[Collected data entries]
══════════════════════════════
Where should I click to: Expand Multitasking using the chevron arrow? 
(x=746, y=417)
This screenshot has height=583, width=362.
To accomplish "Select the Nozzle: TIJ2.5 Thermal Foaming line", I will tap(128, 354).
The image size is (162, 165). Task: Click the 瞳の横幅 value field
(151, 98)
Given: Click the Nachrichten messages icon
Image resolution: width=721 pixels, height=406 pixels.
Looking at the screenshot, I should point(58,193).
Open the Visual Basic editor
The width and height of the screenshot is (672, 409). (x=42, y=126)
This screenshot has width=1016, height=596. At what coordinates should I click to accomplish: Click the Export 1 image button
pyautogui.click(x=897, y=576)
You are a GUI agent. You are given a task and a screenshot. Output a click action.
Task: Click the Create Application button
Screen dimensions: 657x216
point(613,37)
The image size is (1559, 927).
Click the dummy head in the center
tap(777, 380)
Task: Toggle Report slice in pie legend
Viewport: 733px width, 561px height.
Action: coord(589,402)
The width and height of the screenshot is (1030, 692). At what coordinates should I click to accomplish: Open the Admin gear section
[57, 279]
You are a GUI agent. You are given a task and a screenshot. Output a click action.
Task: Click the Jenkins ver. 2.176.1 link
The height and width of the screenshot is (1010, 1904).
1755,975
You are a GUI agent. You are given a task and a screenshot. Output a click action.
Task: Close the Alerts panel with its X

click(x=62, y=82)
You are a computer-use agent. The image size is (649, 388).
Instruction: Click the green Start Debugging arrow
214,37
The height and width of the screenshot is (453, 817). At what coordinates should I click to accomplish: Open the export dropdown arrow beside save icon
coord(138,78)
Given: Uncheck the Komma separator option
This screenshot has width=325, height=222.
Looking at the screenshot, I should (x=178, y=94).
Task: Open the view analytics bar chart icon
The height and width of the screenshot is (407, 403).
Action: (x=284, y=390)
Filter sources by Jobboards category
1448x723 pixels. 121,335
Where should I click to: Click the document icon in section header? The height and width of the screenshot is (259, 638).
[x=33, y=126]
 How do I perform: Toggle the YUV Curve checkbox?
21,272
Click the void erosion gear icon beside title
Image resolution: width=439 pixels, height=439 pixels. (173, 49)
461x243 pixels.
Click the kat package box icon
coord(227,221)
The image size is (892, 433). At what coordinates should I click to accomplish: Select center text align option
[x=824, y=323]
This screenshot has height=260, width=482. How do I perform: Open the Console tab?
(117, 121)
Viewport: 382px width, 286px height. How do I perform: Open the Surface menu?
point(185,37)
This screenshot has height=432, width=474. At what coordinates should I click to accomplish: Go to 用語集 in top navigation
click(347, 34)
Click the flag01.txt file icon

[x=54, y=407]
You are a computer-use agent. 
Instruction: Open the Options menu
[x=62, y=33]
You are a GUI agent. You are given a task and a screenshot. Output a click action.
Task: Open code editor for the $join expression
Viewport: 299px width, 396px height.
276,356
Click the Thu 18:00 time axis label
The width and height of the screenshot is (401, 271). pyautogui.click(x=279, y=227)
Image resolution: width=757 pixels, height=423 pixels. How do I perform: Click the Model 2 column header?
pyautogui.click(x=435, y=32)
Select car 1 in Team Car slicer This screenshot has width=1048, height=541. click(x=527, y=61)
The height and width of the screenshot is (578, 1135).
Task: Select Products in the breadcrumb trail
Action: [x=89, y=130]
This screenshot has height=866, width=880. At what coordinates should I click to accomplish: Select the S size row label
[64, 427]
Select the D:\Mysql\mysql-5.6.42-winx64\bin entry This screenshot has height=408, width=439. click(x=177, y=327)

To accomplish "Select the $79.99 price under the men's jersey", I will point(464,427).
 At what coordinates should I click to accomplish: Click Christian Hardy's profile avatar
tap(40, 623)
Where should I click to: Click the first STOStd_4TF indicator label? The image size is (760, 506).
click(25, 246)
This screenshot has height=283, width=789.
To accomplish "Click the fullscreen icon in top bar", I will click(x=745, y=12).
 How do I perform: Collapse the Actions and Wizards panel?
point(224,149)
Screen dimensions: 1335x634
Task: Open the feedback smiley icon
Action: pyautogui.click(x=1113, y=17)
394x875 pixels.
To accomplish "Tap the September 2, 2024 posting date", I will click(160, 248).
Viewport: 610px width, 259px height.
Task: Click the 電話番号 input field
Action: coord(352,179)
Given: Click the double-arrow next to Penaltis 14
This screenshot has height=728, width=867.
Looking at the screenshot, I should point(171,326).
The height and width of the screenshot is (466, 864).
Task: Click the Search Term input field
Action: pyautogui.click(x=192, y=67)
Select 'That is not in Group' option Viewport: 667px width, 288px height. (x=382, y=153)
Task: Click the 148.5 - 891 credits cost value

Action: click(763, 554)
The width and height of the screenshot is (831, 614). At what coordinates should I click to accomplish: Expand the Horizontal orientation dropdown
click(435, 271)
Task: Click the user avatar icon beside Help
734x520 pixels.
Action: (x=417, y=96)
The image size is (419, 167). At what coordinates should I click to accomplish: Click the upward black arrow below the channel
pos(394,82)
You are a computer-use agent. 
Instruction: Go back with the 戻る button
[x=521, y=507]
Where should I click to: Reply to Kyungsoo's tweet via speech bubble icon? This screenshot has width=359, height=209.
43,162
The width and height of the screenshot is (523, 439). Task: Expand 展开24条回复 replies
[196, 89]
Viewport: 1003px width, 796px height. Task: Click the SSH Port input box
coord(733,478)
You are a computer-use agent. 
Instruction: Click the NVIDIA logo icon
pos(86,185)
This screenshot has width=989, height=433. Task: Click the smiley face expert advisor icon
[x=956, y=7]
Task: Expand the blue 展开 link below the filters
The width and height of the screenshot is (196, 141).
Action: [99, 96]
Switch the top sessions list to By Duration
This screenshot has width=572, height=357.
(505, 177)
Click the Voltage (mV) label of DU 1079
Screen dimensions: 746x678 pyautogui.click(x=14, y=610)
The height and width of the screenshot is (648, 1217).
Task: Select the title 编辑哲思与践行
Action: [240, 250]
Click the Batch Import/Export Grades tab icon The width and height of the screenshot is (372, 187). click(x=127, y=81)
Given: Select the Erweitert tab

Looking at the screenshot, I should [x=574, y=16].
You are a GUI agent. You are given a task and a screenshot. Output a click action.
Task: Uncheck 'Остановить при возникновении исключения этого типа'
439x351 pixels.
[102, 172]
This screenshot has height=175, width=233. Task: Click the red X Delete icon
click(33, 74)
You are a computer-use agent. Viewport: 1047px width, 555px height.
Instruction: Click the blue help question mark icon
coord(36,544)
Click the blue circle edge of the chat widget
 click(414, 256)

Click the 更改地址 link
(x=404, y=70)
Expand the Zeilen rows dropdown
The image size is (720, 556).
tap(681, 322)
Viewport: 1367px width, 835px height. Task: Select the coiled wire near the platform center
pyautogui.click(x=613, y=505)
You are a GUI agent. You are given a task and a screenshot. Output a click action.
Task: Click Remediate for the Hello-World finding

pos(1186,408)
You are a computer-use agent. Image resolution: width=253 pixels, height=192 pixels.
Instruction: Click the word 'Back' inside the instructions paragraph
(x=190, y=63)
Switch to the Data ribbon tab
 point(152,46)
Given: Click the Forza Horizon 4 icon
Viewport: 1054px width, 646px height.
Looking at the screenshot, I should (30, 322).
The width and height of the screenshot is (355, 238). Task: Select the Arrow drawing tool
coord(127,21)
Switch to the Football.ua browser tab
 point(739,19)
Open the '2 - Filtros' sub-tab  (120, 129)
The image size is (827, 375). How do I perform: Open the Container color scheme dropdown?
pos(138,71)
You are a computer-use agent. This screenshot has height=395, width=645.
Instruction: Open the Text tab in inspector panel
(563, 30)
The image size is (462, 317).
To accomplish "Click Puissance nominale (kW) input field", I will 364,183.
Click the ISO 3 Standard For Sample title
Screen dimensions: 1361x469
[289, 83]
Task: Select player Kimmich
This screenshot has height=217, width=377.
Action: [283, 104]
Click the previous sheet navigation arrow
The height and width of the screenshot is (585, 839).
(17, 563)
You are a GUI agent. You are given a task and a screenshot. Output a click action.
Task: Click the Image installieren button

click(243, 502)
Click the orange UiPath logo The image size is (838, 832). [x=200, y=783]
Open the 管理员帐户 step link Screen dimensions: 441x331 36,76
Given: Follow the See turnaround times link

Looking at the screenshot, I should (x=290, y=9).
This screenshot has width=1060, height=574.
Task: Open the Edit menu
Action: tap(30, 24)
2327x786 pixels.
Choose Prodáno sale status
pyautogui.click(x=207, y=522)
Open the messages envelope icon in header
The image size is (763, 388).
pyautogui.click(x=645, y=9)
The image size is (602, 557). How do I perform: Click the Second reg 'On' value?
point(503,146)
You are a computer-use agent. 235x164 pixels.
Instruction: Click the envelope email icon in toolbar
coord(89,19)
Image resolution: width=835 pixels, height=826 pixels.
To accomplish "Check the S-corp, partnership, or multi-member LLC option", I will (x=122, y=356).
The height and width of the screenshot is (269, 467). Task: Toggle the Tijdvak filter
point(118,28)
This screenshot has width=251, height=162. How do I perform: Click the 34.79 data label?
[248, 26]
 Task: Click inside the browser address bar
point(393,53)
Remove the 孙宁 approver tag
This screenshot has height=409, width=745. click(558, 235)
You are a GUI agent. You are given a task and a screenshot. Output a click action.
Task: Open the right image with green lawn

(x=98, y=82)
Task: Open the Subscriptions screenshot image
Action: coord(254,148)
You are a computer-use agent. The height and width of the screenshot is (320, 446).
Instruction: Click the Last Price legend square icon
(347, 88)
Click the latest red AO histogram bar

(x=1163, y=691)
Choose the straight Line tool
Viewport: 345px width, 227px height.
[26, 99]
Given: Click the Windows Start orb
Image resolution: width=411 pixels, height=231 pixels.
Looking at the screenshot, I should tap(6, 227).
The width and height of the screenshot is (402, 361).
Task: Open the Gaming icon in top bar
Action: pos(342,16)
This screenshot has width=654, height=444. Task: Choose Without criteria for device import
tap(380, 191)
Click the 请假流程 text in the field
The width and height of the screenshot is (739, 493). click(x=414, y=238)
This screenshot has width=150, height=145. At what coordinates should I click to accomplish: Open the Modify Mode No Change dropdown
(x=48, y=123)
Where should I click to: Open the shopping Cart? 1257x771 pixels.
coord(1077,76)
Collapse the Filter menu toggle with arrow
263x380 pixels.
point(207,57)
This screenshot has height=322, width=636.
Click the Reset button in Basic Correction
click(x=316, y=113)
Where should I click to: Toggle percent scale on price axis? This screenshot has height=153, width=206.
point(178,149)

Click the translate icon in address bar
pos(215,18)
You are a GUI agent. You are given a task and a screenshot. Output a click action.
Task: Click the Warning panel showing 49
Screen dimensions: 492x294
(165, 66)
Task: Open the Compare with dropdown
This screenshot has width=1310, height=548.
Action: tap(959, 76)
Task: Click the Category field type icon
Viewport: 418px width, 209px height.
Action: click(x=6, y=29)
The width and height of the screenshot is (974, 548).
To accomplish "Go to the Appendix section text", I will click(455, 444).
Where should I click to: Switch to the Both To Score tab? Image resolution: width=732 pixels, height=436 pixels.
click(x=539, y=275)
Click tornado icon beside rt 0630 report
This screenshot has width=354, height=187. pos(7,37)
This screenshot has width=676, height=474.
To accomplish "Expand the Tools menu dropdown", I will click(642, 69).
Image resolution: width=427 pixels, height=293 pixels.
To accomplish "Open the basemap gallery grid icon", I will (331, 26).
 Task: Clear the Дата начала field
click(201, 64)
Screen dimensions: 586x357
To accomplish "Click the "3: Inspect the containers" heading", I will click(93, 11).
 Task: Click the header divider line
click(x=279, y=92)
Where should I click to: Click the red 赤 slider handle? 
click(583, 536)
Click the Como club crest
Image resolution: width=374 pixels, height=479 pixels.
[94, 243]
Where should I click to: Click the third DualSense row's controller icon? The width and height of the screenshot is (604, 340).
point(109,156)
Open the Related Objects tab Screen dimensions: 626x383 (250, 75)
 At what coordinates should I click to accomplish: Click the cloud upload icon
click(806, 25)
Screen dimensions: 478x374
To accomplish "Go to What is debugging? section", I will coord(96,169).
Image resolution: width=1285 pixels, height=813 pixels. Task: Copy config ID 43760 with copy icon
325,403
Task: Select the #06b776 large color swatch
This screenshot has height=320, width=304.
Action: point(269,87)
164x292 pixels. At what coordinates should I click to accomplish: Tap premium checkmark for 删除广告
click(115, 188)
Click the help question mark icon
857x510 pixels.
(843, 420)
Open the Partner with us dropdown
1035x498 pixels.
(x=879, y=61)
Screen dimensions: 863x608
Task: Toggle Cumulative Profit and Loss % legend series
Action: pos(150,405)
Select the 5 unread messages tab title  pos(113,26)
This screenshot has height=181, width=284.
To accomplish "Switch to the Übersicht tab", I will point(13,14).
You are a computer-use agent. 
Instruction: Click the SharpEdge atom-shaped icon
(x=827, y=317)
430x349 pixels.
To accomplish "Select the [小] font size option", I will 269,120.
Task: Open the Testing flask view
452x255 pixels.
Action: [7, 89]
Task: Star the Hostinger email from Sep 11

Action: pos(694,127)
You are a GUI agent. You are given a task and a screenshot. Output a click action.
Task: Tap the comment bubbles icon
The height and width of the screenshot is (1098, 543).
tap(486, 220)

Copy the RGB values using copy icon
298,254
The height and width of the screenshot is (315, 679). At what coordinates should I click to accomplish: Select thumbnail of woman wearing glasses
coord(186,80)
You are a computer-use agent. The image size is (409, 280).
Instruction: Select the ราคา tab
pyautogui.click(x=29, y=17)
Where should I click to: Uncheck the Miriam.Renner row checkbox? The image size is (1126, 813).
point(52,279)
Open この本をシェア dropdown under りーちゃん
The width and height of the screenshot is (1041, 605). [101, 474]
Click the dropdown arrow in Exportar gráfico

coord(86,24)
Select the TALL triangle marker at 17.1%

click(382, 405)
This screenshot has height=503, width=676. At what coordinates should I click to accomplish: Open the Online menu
══════════════════════════════
Assignment: All lines in the data that contain the word "messages" should be copied.

Response:
Given: Click the Nachrichten messages icon
Open the messages envelope icon in header
Select the 5 unread messages tab title  pos(113,26)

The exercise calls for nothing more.